Data for this task:
* START *
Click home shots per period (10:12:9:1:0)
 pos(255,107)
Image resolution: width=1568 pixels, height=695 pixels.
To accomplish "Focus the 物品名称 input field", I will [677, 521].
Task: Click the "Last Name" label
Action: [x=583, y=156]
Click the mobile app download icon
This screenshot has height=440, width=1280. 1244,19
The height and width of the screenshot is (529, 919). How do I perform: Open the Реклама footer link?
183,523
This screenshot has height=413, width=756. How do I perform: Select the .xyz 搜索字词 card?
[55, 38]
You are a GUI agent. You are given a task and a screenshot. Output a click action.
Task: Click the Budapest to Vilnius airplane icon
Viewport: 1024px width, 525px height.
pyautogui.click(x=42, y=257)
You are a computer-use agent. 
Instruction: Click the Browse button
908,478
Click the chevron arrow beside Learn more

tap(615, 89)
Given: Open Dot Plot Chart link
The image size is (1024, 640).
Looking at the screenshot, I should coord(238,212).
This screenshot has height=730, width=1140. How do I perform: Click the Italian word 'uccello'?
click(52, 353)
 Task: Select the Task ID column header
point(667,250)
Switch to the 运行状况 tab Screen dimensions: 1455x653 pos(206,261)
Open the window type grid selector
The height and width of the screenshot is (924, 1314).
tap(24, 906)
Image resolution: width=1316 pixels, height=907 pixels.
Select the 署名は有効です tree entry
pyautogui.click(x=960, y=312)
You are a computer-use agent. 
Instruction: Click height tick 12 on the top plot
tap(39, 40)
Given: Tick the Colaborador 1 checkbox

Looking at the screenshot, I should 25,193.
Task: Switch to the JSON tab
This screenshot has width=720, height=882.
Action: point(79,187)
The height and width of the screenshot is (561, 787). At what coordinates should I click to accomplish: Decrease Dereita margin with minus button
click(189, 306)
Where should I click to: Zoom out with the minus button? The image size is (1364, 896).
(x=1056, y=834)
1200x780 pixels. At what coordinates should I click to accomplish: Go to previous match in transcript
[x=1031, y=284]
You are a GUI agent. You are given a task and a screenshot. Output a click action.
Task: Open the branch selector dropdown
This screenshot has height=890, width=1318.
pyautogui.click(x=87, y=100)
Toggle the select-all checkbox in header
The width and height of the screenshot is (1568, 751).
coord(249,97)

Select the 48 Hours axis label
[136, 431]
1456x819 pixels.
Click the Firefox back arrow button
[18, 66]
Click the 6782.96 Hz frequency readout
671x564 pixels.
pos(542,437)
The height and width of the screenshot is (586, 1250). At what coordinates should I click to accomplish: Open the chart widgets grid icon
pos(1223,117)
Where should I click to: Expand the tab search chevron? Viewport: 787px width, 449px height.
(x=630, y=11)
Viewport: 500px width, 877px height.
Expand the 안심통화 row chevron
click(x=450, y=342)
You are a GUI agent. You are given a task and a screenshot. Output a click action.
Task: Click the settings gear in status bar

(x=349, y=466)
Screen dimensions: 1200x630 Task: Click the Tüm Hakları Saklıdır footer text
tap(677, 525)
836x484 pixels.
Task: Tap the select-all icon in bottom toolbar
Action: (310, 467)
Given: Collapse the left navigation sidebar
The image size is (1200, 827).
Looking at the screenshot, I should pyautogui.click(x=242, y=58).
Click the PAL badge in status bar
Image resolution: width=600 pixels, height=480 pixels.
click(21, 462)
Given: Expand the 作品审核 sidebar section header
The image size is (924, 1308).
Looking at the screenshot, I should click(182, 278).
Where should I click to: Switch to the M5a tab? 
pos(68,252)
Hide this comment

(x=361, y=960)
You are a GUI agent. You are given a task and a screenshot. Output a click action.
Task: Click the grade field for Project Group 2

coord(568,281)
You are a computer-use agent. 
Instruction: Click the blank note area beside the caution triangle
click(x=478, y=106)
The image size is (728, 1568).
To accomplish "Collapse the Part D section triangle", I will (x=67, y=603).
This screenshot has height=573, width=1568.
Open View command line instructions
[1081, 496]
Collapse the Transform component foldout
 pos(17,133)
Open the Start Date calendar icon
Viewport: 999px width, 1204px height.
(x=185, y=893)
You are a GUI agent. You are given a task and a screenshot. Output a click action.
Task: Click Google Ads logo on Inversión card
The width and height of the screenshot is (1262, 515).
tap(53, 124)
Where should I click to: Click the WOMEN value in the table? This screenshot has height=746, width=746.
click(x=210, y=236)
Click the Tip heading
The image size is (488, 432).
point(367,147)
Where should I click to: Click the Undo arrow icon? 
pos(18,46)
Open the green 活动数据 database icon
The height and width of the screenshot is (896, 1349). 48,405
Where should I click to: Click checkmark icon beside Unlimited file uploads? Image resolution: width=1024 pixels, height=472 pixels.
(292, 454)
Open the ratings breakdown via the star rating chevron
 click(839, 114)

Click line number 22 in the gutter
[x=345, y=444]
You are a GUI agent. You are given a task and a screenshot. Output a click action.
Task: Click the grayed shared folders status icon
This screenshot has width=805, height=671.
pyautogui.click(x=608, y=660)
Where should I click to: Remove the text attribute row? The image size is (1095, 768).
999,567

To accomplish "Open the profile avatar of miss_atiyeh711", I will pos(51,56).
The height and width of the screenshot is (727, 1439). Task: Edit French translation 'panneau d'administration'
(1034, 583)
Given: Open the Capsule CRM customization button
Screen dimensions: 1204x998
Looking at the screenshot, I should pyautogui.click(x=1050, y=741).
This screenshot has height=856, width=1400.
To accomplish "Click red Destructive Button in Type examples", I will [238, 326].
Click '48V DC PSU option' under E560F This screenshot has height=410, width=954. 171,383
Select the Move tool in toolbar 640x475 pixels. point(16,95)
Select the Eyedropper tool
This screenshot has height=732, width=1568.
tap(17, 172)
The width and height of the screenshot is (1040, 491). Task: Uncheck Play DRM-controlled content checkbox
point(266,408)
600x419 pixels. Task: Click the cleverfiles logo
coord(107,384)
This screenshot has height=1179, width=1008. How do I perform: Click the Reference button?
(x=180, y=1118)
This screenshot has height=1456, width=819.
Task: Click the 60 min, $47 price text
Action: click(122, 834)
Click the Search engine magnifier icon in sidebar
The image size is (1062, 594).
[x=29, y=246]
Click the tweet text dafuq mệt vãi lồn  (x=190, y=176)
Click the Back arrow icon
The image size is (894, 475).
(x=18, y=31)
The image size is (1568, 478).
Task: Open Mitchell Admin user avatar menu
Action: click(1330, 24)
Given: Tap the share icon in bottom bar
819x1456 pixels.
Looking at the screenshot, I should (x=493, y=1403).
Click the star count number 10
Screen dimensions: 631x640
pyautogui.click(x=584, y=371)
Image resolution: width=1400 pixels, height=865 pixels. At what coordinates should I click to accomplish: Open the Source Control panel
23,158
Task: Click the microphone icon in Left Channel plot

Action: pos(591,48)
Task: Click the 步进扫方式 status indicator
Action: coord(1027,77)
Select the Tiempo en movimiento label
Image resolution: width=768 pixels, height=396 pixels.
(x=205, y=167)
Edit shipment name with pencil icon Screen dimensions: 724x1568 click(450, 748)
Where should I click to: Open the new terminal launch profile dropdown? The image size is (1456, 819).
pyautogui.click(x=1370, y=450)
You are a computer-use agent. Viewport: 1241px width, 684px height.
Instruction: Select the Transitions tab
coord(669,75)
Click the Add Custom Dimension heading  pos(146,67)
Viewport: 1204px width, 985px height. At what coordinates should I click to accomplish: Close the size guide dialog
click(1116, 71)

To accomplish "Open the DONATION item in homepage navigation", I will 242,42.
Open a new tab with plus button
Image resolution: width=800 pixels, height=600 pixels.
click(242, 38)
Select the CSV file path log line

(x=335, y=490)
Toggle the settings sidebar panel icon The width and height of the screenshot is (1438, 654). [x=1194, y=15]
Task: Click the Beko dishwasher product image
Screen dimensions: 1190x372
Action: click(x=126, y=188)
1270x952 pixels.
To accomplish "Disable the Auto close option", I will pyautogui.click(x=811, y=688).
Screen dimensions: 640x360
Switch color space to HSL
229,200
* END *
Instructions to follow:
Copy the stretch of lines from the one containing "This screenshot has height=413, width=756." through the one containing "Looking at the screenshot, I should 25,193." word for word, keeping both end lines.

Finished answer:
This screenshot has height=413, width=756. How do I perform: Select the .xyz 搜索字词 card?
[55, 38]
You are a GUI agent. You are given a task and a screenshot. Output a click action.
Task: Click the Budapest to Vilnius airplane icon
Viewport: 1024px width, 525px height.
pyautogui.click(x=42, y=257)
You are a computer-use agent. 
Instruction: Click the Browse button
908,478
Click the chevron arrow beside Learn more

tap(615, 89)
Given: Open Dot Plot Chart link
The image size is (1024, 640).
Looking at the screenshot, I should coord(238,212).
This screenshot has height=730, width=1140. How do I perform: Click the Italian word 'uccello'?
click(52, 353)
 Task: Select the Task ID column header
point(667,250)
Switch to the 运行状况 tab Screen dimensions: 1455x653 pos(206,261)
Open the window type grid selector
The height and width of the screenshot is (924, 1314).
tap(24, 906)
Image resolution: width=1316 pixels, height=907 pixels.
Select the 署名は有効です tree entry
pyautogui.click(x=960, y=312)
You are a computer-use agent. 
Instruction: Click height tick 12 on the top plot
tap(39, 40)
Given: Tick the Colaborador 1 checkbox

Looking at the screenshot, I should 25,193.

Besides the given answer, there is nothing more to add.